Student Broadcasting at Bailrigg, 1969 to 2013

Pirate radio stations burst on to the airwaves in the 1960s and those heady days were recently relived on the silver screen by Richard Curtis in his film The Boat that Rocked. Harold Wilson’s Labour government famously tried to shut down the pirates by ordering the BBC to open Radio One to appeal to the youth of the day, who demanded an around the clock diet of pop music and chirpy chat from the likes of Tony Blackburn, Jimmy Young, Kenny Everett and Ed ‘Stewpot’ Stewart. 

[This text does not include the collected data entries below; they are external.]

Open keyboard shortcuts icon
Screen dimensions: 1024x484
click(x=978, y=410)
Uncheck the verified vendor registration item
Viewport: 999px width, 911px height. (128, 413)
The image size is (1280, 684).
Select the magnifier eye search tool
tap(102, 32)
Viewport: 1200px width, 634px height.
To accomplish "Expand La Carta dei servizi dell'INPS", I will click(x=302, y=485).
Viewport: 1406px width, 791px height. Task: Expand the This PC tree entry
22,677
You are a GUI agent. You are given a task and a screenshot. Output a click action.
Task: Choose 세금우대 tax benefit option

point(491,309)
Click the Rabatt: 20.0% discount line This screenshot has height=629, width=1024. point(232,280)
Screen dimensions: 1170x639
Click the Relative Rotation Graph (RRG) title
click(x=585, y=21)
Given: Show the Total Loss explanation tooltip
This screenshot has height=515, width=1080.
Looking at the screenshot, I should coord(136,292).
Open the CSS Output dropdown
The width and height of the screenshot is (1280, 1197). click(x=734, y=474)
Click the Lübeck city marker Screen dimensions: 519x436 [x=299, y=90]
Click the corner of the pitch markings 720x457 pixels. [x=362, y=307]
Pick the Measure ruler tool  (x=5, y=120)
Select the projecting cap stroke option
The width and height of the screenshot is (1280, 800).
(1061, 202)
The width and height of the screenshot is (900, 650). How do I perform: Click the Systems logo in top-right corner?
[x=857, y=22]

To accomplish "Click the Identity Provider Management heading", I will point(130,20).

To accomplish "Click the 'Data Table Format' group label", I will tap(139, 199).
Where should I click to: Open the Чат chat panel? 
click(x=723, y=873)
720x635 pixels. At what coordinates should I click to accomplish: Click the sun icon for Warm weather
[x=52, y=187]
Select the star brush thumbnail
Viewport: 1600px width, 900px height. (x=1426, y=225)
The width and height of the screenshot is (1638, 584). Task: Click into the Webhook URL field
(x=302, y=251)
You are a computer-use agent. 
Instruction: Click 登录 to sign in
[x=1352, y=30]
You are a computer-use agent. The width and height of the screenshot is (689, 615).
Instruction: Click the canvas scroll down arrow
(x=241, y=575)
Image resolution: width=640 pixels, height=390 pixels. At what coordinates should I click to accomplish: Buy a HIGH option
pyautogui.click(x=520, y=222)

An important – but little known - part of this liberalisation of Britain’s airwaves was the granting of broadcasting licences to local, hospital and student radio stations. A number of Lancaster’s students in the last years of the 1960s were keen to join this radio revolution and applied in 1968 for a licence from the then Ministry of Posts to open a radio station at Bailrigg, broadcasting in the medium wave. They were pipped at the post by our ancient rivals, York, to be the first fully legal student radio station, although one Bailrigg student had briefly opened his own pirate station in 1969. Four years of fundraising, wrangles with the university bureaucracy and the government licensing authorities followed until the station began daily broadcasting during term time in November 1973.

The next four decades saw the station metamorphose from University Radio Bailrigg or URB in 1996 to Bailrigg FM after the station received one of the first permanent student FM licences. This allowed the original and increasingly unreliable medium wave induction loop broadcasting systems to be turned off for good. More recent developments have included a move to new studios in Furness College in 2006 and webcasting all its output to the world on the station’s website www.bailriggfm.co.uk

Student broadcasting at Bailrigg is able to boast helping to propel some of the University’s most famous alumni onto their media careers including Top Gear presenter James May, Radio Two’s Richard Allinson, Lord of the Rings actor Andy Serkis, novelist and Dr Who script writer Paul Cornell, music journalist James Masterton, ITV technology chief Paul Dale and Sky Sports journalist Phil Barker.

Future Developments

In the past two years the station has introduced more coverage of campus events including campus fest, open days, LICA and college events. The new equipment will ensure that the station continues to move forward and keep up to date with new technological developments.